From The Beacon, March 2009, Vol. XXXV, #3

In a remarkable display of leadership and action, the federal government has enacted the most ambitious economic stimulus plan since the 1930s, and, most notably, the president and Congress have recognized and embraced the need for a full and lasting partnership with state and local governments in order for the U.S. economy to rebound and grow.

The federal stimulus package was signed into law just three weeks after our new president took office, but not a day too soon. The truth is that our problems will get worse before they get better. Today’s bad news may look like the good old days in just a few months, as unemployment will surely go higher, the stock market will likely drop lower, and consumer and business confidence levels are certain to weaken even more. That’s why this economic downturn is already being called “The Great Recession.”

Our economic problems are exacerbated by a vicious cycle: as more people lose their jobs and homes the demand for public services increases, but the tax revenues that pay for these services decline. Massive state and local budget deficits are hitting at just the worst time, creating a widening gap between what citizens and communities need from their government and what their government can deliver.

The federal stimulus package is a massive investment in people, services and job creation, with $790 billion targeted in several major areas: tax cuts for middle class individuals and families to increase disposable income to put back in the economy; revenues for essential state, local and federal services, including education, public safety, unemployment benefits, food stamps and health care; and infrastructure funding to create construction jobs and improvements that leverage long-term economic growth, in transportation, energy, housing, communications, and community development.

Massachusetts is slated to receive more than $11 billion as its share of the federal economic recovery plan. Billions of this will go to taxpayers in the form of tax cuts and credits. The remaining funds will be divided between state budget assistance, funding for state and local programs, and infrastructure investments. Weeks after the package was signed into law, there are far more questions than answers regarding the specific amount of funding that we will receive, how it will be divided, and the rules for how it can be spent.

One principle is clear: the federal government has embraced state and local governments as necessary partners in rebuilding our economy and softening the hard and difficult pounding that the recession is delivering on citizens and communities. Thus all state and local officials have a concurrent responsibility to honor that partnership as best we can. We must make the best use of these resources, and this unprecedented infusion of money, to bring stability to local budgets, to maintain and invest in critical services that leverage economic growth and serve the public, and to build projects in the most efficient and effective manner possible to create jobs and improve our economic competitiveness in the future.

The legislation gives enormous flexibility and power to governors in determining how the federal funds will be allocated. With dozens of programs, and billions of dollars, the state’s executive branch must ensure that public officials and the public at large know how much money is available, what the federal government will allow in terms of spending (what it can be spent on and when), and who will make the decisions on behalf of the state. This process must be fully transparent and include all stakeholders at the table before critical decisions are made. The same is true for any federal funds that are being sent directly to school districts and cities and towns.

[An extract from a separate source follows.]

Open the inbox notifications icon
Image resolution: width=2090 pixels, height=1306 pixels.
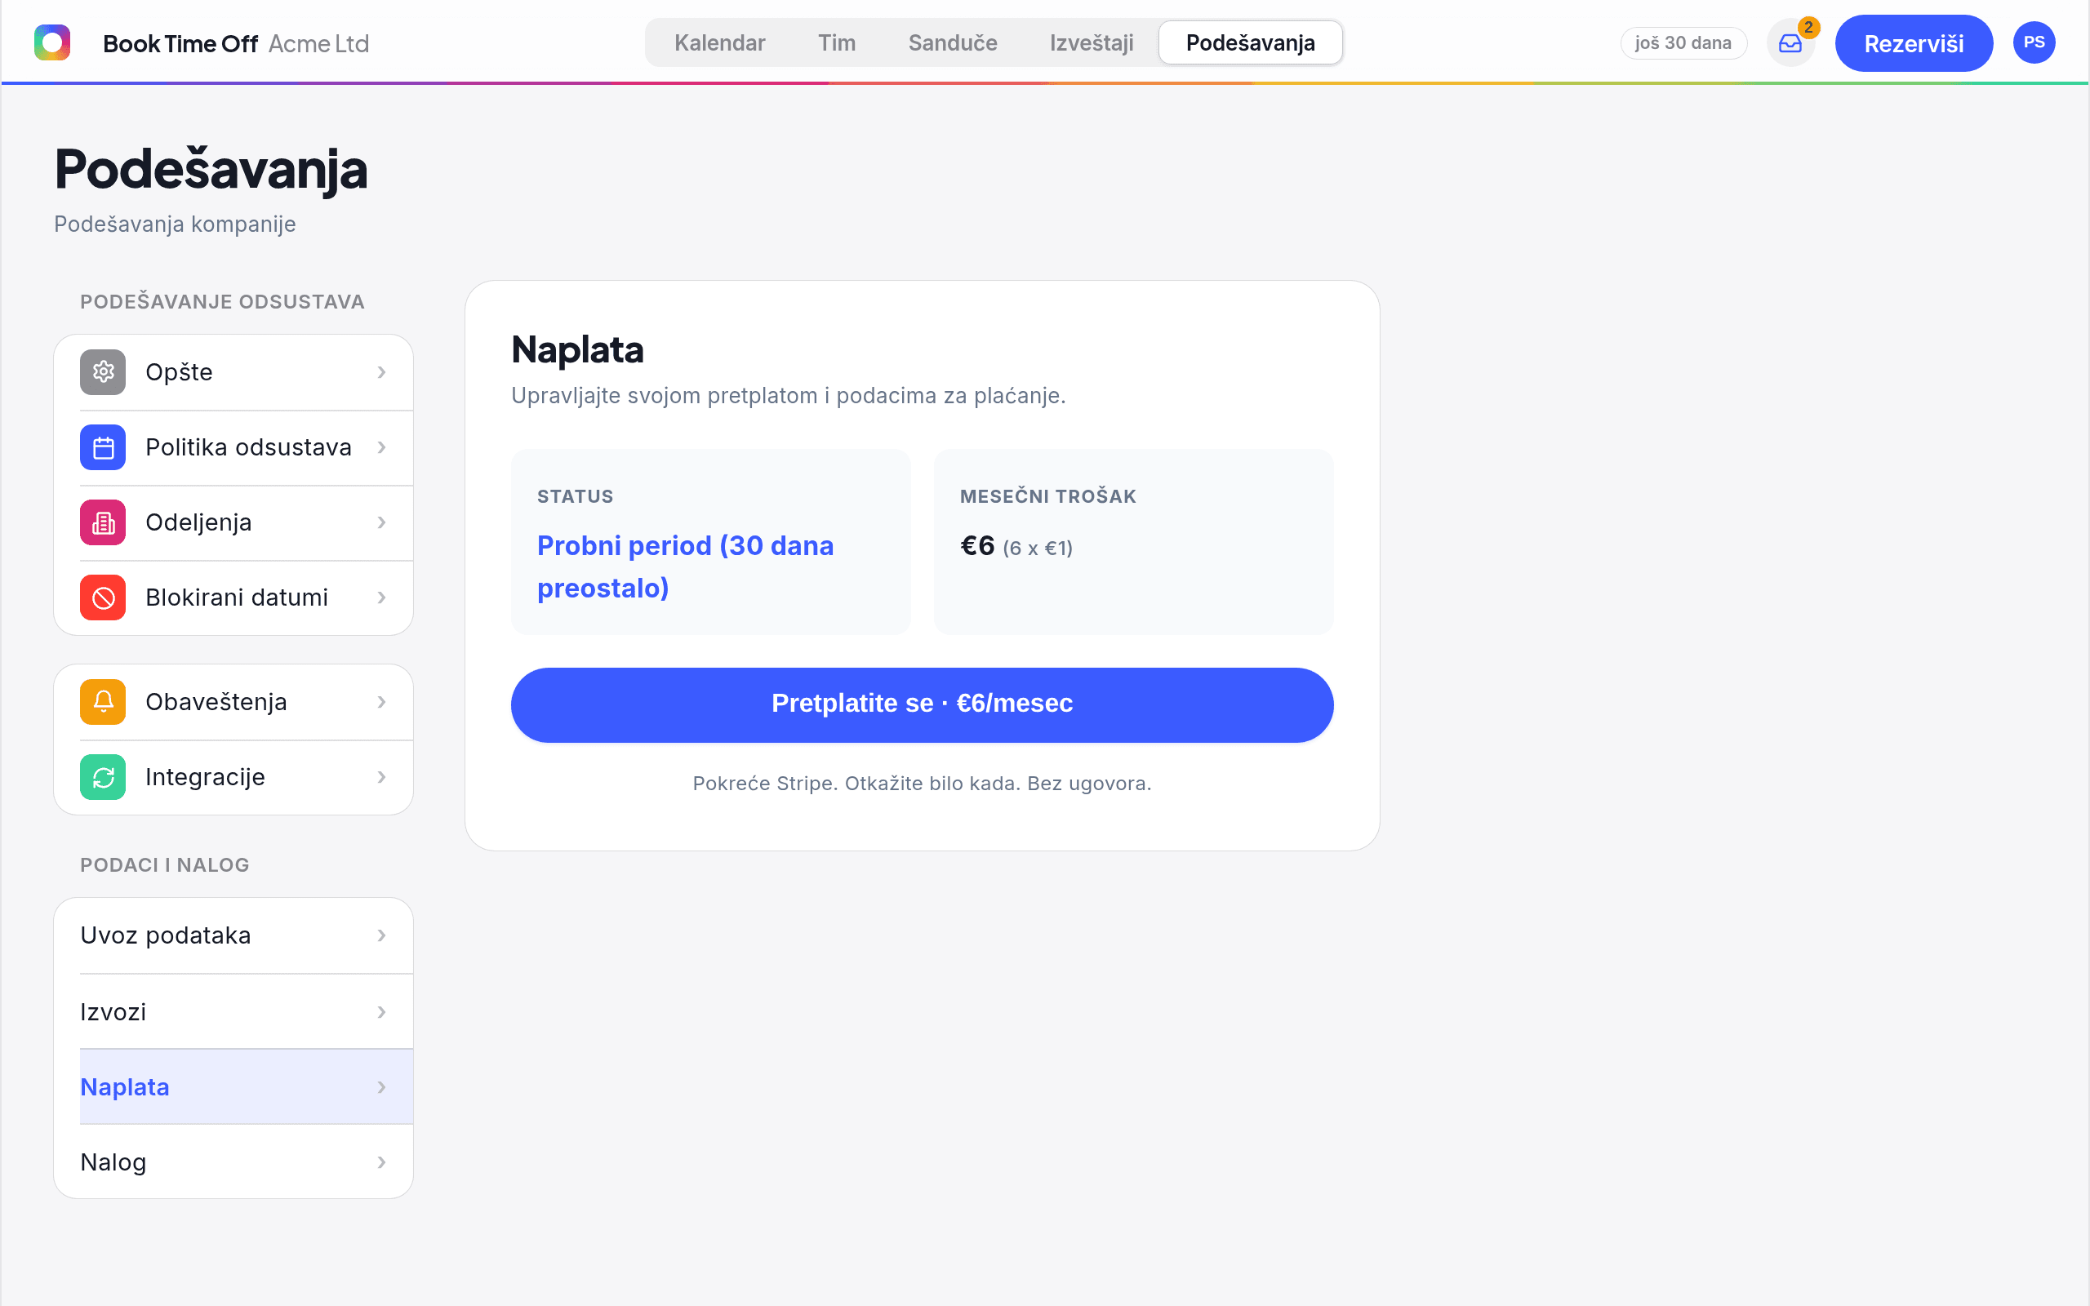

It is vitally important for us to remember that these funds can be spent on operations and services, but the funds will disappear after fiscal 2011. These dollars will stop our fiscal freefall, but in many ways the federal assistance will merely push our deficits off to future years if we rely on the aid to fund basic services and have no plan to replace the revenues in two years.

That is why we should reject any claims that major structural reforms are not necessary because of the federal partnership. The federal stimulus package gives us more time, but we must win health care plan design authority, local option revenues, closure of the telecommunications tax loopholes, changes to the pension system, and all of the MMA’s major reform goals. If Massachusetts takes a pass on real reform, we’ll be facing another crisis in a year or two, just when the rest of the nation is coming out of the recession.

The federal government has taken dramatic action and extended a strong hand of partnership to struggling states and localities. We have a duty to make the best use of the billions that will come to Massachusetts, and we have a duty to win real reform to make sure we will be able to grow our economy and serve the public. That’s how we’ll get through the Great Recession. Otherwise, this will be a great wasted opportunity.